--- Exercise description ---
Reproduce each line of the data exactly as it is.

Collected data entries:
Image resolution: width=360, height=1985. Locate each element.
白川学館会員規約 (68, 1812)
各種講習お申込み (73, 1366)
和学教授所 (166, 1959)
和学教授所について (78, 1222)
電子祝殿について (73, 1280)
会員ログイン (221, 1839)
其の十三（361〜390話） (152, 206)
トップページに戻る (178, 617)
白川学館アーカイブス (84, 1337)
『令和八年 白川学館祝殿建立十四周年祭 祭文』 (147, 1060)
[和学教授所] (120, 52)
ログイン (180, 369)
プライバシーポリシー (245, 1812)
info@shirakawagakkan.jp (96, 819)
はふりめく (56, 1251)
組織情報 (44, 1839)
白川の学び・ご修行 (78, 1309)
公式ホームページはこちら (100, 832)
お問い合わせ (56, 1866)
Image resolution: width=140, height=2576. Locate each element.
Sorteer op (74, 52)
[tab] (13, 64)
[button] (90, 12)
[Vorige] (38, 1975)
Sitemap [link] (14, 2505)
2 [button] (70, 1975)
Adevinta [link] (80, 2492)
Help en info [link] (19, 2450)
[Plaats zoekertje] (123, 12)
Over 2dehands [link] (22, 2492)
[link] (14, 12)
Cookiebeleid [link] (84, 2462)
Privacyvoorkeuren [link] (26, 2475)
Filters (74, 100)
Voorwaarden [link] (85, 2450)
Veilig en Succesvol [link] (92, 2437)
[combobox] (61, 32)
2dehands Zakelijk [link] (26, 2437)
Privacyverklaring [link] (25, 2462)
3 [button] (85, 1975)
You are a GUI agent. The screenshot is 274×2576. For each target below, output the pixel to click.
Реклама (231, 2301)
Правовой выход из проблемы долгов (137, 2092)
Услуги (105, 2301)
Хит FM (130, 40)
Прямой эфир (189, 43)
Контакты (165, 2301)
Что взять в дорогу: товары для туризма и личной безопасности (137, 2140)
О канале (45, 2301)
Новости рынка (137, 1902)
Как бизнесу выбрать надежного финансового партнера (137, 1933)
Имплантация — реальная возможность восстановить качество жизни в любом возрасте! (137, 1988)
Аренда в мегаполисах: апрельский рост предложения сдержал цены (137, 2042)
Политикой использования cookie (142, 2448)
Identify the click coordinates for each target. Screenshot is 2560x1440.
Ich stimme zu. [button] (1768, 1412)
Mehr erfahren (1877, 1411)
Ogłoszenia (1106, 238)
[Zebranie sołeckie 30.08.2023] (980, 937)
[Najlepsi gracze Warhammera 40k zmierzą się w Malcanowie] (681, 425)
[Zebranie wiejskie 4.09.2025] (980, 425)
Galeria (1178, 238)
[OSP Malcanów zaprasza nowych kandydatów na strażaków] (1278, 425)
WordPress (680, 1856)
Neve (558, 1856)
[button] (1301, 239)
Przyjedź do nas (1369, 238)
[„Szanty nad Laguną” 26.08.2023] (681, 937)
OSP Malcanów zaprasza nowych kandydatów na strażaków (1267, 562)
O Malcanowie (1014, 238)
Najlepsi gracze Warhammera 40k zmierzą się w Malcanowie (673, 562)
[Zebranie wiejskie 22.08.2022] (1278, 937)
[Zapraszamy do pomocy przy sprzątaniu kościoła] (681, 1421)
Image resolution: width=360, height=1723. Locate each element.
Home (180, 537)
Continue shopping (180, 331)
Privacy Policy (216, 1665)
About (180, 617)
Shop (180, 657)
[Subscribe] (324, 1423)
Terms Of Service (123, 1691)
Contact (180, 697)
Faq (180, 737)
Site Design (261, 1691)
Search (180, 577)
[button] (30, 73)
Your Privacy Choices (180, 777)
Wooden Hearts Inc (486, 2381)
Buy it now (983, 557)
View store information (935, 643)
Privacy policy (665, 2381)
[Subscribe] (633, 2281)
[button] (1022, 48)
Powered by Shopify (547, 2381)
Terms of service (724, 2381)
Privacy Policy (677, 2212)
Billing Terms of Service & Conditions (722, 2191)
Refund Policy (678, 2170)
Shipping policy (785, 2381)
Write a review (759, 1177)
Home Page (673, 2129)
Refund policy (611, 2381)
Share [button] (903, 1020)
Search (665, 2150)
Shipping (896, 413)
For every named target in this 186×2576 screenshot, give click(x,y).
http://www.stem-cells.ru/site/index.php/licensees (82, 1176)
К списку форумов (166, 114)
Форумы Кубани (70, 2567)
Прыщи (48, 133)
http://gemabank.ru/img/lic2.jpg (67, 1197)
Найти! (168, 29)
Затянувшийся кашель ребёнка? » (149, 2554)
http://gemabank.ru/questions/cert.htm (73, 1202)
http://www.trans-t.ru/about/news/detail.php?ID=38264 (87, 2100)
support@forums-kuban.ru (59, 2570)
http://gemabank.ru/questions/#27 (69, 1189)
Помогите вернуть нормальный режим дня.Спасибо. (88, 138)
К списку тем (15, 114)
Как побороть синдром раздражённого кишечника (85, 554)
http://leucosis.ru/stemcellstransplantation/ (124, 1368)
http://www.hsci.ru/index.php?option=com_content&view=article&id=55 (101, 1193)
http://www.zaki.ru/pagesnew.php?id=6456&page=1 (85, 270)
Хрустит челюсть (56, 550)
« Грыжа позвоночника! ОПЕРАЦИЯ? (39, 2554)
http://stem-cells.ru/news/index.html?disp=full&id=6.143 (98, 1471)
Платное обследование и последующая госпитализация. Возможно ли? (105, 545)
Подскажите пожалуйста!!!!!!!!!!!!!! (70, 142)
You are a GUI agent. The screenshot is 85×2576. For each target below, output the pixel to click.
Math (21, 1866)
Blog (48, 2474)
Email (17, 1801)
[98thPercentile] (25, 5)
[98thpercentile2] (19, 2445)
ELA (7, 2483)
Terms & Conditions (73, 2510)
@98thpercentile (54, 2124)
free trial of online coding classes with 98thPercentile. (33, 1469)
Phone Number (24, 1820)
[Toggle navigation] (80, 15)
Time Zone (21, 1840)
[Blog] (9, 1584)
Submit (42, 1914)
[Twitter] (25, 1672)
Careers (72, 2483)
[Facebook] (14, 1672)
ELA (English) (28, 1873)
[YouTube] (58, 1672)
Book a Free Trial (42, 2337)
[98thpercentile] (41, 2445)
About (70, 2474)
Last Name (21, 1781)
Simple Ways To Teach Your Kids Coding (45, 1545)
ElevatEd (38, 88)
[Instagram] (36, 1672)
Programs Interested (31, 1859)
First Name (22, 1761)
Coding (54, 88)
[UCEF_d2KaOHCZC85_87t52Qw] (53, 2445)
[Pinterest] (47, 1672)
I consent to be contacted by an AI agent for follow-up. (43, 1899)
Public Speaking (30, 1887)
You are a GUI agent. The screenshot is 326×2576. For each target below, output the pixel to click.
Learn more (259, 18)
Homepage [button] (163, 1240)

--- Completed exercise ---
Image resolution: width=360, height=1985. Locate each element.
白川学館会員規約 (68, 1812)
各種講習お申込み (73, 1366)
和学教授所 (166, 1959)
和学教授所について (78, 1222)
電子祝殿について (73, 1280)
会員ログイン (221, 1839)
其の十三（361〜390話） (152, 206)
トップページに戻る (178, 617)
白川学館アーカイブス (84, 1337)
『令和八年 白川学館祝殿建立十四周年祭 祭文』 (147, 1060)
[和学教授所] (120, 52)
ログイン (180, 369)
プライバシーポリシー (245, 1812)
info@shirakawagakkan.jp (96, 819)
はふりめく (56, 1251)
組織情報 (44, 1839)
白川の学び・ご修行 (78, 1309)
公式ホームページはこちら (100, 832)
お問い合わせ (56, 1866)
Image resolution: width=140, height=2576. Locate each element.
Sorteer op (74, 52)
[tab] (13, 64)
[button] (90, 12)
[Vorige] (38, 1975)
Sitemap [link] (14, 2505)
2 [button] (70, 1975)
Adevinta [link] (80, 2492)
Help en info [link] (19, 2450)
[Plaats zoekertje] (123, 12)
Over 2dehands [link] (22, 2492)
[link] (14, 12)
Cookiebeleid [link] (84, 2462)
Privacyvoorkeuren [link] (26, 2475)
Filters (74, 100)
Voorwaarden [link] (85, 2450)
Veilig en Succesvol [link] (92, 2437)
[combobox] (61, 32)
2dehands Zakelijk [link] (26, 2437)
Privacyverklaring [link] (25, 2462)
3 [button] (85, 1975)
You are a GUI agent. The screenshot is 274×2576. For each target below, output the pixel to click.
Реклама (231, 2301)
Правовой выход из проблемы долгов (137, 2092)
Услуги (105, 2301)
Хит FM (130, 40)
Прямой эфир (189, 43)
Контакты (165, 2301)
Что взять в дорогу: товары для туризма и личной безопасности (137, 2140)
О канале (45, 2301)
Новости рынка (137, 1902)
Как бизнесу выбрать надежного финансового партнера (137, 1933)
Имплантация — реальная возможность восстановить качество жизни в любом возрасте! (137, 1988)
Аренда в мегаполисах: апрельский рост предложения сдержал цены (137, 2042)
Политикой использования cookie (142, 2448)
Identify the click coordinates for each target. Screenshot is 2560x1440.
Ich stimme zu. [button] (1768, 1412)
Mehr erfahren (1877, 1411)
Ogłoszenia (1106, 238)
[Zebranie sołeckie 30.08.2023] (980, 937)
[Najlepsi gracze Warhammera 40k zmierzą się w Malcanowie] (681, 425)
[Zebranie wiejskie 4.09.2025] (980, 425)
Galeria (1178, 238)
[OSP Malcanów zaprasza nowych kandydatów na strażaków] (1278, 425)
WordPress (680, 1856)
Neve (558, 1856)
[button] (1301, 239)
Przyjedź do nas (1369, 238)
[„Szanty nad Laguną” 26.08.2023] (681, 937)
OSP Malcanów zaprasza nowych kandydatów na strażaków (1267, 562)
O Malcanowie (1014, 238)
Najlepsi gracze Warhammera 40k zmierzą się w Malcanowie (673, 562)
[Zebranie wiejskie 22.08.2022] (1278, 937)
[Zapraszamy do pomocy przy sprzątaniu kościoła] (681, 1421)
Image resolution: width=360, height=1723. Locate each element.
Home (180, 537)
Continue shopping (180, 331)
Privacy Policy (216, 1665)
About (180, 617)
Shop (180, 657)
[Subscribe] (324, 1423)
Terms Of Service (123, 1691)
Contact (180, 697)
Faq (180, 737)
Site Design (261, 1691)
Search (180, 577)
[button] (30, 73)
Your Privacy Choices (180, 777)
Wooden Hearts Inc (486, 2381)
Buy it now (983, 557)
View store information (935, 643)
Privacy policy (665, 2381)
[Subscribe] (633, 2281)
[button] (1022, 48)
Powered by Shopify (547, 2381)
Terms of service (724, 2381)
Privacy Policy (677, 2212)
Billing Terms of Service & Conditions (722, 2191)
Refund Policy (678, 2170)
Shipping policy (785, 2381)
Write a review (759, 1177)
Home Page (673, 2129)
Refund policy (611, 2381)
Share [button] (903, 1020)
Search (665, 2150)
Shipping (896, 413)
For every named target in this 186×2576 screenshot, give click(x,y).
http://www.stem-cells.ru/site/index.php/licensees (82, 1176)
К списку форумов (166, 114)
Форумы Кубани (70, 2567)
Прыщи (48, 133)
http://gemabank.ru/img/lic2.jpg (67, 1197)
Найти! (168, 29)
Затянувшийся кашель ребёнка? » (149, 2554)
http://gemabank.ru/questions/cert.htm (73, 1202)
http://www.trans-t.ru/about/news/detail.php?ID=38264 (87, 2100)
support@forums-kuban.ru (59, 2570)
http://gemabank.ru/questions/#27 (69, 1189)
Помогите вернуть нормальный режим дня.Спасибо. (88, 138)
К списку тем (15, 114)
Как побороть синдром раздражённого кишечника (85, 554)
http://leucosis.ru/stemcellstransplantation/ (124, 1368)
http://www.hsci.ru/index.php?option=com_content&view=article&id=55 (101, 1193)
http://www.zaki.ru/pagesnew.php?id=6456&page=1 (85, 270)
Хрустит челюсть (56, 550)
« Грыжа позвоночника! ОПЕРАЦИЯ? (39, 2554)
http://stem-cells.ru/news/index.html?disp=full&id=6.143 (98, 1471)
Платное обследование и последующая госпитализация. Возможно ли? (105, 545)
Подскажите пожалуйста!!!!!!!!!!!!!! (70, 142)
You are a GUI agent. The screenshot is 85×2576. For each target below, output the pixel to click.
Math (21, 1866)
Blog (48, 2474)
Email (17, 1801)
[98thPercentile] (25, 5)
[98thpercentile2] (19, 2445)
ELA (7, 2483)
Terms & Conditions (73, 2510)
@98thpercentile (54, 2124)
free trial of online coding classes with 98thPercentile. (33, 1469)
Phone Number (24, 1820)
[Toggle navigation] (80, 15)
Time Zone (21, 1840)
[Blog] (9, 1584)
Submit (42, 1914)
[Twitter] (25, 1672)
Careers (72, 2483)
[Facebook] (14, 1672)
ELA (English) (28, 1873)
[YouTube] (58, 1672)
Book a Free Trial (42, 2337)
[98thpercentile] (41, 2445)
About (70, 2474)
Last Name (21, 1781)
Simple Ways To Teach Your Kids Coding (45, 1545)
ElevatEd (38, 88)
[Instagram] (36, 1672)
Programs Interested (31, 1859)
First Name (22, 1761)
Coding (54, 88)
[UCEF_d2KaOHCZC85_87t52Qw] (53, 2445)
[Pinterest] (47, 1672)
I consent to be contacted by an AI agent for follow-up. (43, 1899)
Public Speaking (30, 1887)
You are a GUI agent. The screenshot is 326×2576. For each target below, output the pixel to click.
Learn more (259, 18)
Homepage [button] (163, 1240)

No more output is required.